Legalpoint.id merupakan platform digital yang fokus pada penciptaan konten dan informasi hukum. Sementara, Voicelaw.id merupakan penyelenggara webinar dan publikasi di bidang hukum.
Menurut para pemohon seperti dikutip dari berkas permohonan Senin (28/3/2022), kedua pasal itu dinilai menimbulkan ketidakpastian, kekaburan, dan ketidakjelasan hukum, baik secara normatif maupun implementatif. Akibatnya, kedua pasal tersebut berpotensi melanggar atau mengancam hak konstitusional para kreator konten. Hal ini terutama dalam membuat dan membagikan ide, gagasan, pendapat, pemikiran, kiritik, dan/atau saran mengenai isu-isu atau fenomena-fenomena hukum tertentu melalui pemanfaatan teknologi informasi dan komunikasi melalui platform digital.

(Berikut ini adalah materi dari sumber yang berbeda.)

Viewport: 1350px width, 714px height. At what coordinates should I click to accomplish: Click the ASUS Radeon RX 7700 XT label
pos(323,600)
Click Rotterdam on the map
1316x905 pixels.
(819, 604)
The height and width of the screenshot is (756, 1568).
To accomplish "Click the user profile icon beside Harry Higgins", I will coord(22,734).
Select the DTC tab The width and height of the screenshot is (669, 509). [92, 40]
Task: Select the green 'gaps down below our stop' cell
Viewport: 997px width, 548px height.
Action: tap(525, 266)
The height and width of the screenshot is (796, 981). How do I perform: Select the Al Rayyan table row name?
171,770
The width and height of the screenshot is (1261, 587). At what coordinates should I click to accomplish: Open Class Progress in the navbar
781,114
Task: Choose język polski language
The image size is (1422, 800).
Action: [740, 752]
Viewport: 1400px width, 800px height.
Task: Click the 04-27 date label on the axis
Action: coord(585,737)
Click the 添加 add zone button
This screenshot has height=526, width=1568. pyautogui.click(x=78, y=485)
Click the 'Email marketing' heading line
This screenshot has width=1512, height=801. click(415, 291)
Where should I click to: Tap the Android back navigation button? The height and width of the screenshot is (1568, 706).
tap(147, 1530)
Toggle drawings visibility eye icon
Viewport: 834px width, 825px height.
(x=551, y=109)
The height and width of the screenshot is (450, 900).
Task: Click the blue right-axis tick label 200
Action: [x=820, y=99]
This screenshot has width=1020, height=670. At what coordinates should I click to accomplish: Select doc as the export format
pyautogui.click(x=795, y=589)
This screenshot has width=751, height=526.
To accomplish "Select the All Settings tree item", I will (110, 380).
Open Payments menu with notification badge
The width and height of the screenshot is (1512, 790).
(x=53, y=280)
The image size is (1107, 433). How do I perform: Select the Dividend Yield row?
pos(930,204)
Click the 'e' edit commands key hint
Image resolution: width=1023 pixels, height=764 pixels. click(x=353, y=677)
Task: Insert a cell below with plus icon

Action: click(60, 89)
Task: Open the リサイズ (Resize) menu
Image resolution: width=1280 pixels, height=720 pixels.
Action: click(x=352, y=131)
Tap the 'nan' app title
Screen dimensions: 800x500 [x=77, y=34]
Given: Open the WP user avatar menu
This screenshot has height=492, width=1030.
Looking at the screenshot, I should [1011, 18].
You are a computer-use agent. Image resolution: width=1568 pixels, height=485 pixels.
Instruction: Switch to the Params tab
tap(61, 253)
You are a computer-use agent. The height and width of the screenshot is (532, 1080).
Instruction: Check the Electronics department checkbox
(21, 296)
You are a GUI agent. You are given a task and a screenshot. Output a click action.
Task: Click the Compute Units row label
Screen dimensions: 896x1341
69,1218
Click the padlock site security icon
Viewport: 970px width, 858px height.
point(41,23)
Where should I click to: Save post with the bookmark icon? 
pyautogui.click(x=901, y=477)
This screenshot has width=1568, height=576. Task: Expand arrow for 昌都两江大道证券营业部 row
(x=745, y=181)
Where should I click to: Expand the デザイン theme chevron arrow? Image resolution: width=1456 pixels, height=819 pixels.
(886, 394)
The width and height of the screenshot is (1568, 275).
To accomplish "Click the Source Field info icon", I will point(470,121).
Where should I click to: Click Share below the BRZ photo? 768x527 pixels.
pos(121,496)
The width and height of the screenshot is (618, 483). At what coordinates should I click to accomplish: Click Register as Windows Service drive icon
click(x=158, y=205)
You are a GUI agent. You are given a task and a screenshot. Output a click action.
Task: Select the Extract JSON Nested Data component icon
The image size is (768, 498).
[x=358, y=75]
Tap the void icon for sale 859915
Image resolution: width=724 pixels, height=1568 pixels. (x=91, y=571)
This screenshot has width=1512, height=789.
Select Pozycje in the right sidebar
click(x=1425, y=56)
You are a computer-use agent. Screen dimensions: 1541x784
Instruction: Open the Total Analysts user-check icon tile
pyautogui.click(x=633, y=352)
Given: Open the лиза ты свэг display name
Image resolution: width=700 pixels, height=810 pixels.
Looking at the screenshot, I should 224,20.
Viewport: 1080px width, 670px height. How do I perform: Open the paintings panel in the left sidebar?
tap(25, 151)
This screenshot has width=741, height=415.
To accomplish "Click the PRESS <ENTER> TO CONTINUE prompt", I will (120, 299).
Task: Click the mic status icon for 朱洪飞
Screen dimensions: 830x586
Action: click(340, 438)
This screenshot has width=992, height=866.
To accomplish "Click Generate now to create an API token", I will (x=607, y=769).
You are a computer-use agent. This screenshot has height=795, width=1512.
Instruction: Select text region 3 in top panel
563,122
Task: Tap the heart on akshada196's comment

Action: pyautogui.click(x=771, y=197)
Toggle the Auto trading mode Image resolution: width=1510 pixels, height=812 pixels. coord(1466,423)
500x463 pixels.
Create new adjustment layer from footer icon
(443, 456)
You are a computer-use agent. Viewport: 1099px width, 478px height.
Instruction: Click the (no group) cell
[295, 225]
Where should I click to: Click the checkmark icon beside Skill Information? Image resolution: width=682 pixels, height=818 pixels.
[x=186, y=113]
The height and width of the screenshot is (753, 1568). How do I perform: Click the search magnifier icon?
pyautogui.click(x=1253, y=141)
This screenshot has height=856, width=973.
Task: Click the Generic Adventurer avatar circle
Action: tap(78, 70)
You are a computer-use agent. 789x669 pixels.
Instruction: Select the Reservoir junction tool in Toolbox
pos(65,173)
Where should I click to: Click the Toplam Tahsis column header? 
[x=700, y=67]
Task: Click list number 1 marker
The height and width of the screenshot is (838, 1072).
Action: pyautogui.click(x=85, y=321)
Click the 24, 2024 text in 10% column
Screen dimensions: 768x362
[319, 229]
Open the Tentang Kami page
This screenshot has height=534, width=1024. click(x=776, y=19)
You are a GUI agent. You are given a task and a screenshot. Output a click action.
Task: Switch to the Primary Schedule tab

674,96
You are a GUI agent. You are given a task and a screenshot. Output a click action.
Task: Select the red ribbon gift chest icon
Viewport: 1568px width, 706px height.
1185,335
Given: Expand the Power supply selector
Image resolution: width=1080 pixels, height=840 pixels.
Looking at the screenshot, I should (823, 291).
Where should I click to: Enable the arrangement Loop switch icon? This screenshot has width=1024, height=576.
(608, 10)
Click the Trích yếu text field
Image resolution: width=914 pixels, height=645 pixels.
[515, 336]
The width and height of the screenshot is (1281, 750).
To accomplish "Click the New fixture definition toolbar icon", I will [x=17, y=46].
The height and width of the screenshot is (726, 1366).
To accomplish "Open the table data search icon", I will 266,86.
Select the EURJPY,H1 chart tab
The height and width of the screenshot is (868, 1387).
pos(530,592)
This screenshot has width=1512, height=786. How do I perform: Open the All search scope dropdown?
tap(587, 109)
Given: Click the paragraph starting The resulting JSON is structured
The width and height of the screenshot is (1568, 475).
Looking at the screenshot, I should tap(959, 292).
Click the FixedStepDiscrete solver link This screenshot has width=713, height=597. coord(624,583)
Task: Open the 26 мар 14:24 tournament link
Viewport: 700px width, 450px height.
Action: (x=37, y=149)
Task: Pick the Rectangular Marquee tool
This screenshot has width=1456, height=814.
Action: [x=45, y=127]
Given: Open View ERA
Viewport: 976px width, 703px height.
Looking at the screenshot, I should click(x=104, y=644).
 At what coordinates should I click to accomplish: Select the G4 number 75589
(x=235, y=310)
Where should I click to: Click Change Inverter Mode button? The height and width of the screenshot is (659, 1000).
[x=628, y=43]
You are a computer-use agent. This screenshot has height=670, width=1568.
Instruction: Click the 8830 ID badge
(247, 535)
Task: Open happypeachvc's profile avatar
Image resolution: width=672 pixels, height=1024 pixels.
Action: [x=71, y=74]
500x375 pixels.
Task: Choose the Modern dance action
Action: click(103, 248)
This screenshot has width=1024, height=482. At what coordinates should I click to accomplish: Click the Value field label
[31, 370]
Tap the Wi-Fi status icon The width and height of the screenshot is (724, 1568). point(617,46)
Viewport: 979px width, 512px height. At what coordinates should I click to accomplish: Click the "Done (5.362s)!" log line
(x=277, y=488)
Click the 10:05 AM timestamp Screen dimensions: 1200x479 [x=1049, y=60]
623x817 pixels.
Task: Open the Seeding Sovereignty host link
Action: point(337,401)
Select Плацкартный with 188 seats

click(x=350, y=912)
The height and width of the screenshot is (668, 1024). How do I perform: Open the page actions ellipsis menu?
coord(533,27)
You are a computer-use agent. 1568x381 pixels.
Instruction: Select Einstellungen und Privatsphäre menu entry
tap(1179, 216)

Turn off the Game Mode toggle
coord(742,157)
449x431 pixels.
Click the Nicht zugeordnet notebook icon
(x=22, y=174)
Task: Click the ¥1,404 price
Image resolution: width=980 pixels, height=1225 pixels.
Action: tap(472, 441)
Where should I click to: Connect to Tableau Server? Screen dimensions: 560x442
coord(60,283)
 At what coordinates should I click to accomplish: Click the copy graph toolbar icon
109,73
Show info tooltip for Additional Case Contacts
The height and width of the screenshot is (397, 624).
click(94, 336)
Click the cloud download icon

Pasal 27 Ayat (3) UU ITE berbunyi, ”Setiap orang dengan sengaja dan tanpa hak mendistribusikan dan/atau mentransmisikan dan/atau membuat dapat diaksesnya Informasi Elektronik dan/atau Dokumen Elektronik yang memiliki muatan penghinaan dan/atau pencemaran nama baik.”
Sementara itu, Pasal 28 Ayat (2) UU ITE mengatur, ”Setiap orang dengan sengaja dan tanpa hak menyebarkan informasi yang ditujukan untuk menimbulkan rasa kebencian atau permusuhan individu dan/atau kelompok masyarakat tertentu berdasarkan atas suku, agama, ras, dan antargolongan (SARA)”.
Dalam kedua pasal tersebut, menurut para pemohon, ada batasan yang sumir dan tidak jelas terkait kategori penghinaan atau pencemaran nama baik dan juga frasa ”menimbulkan rasa kebencian atau permusuhan individu”. Dan, juga bersifat sangat subyektif.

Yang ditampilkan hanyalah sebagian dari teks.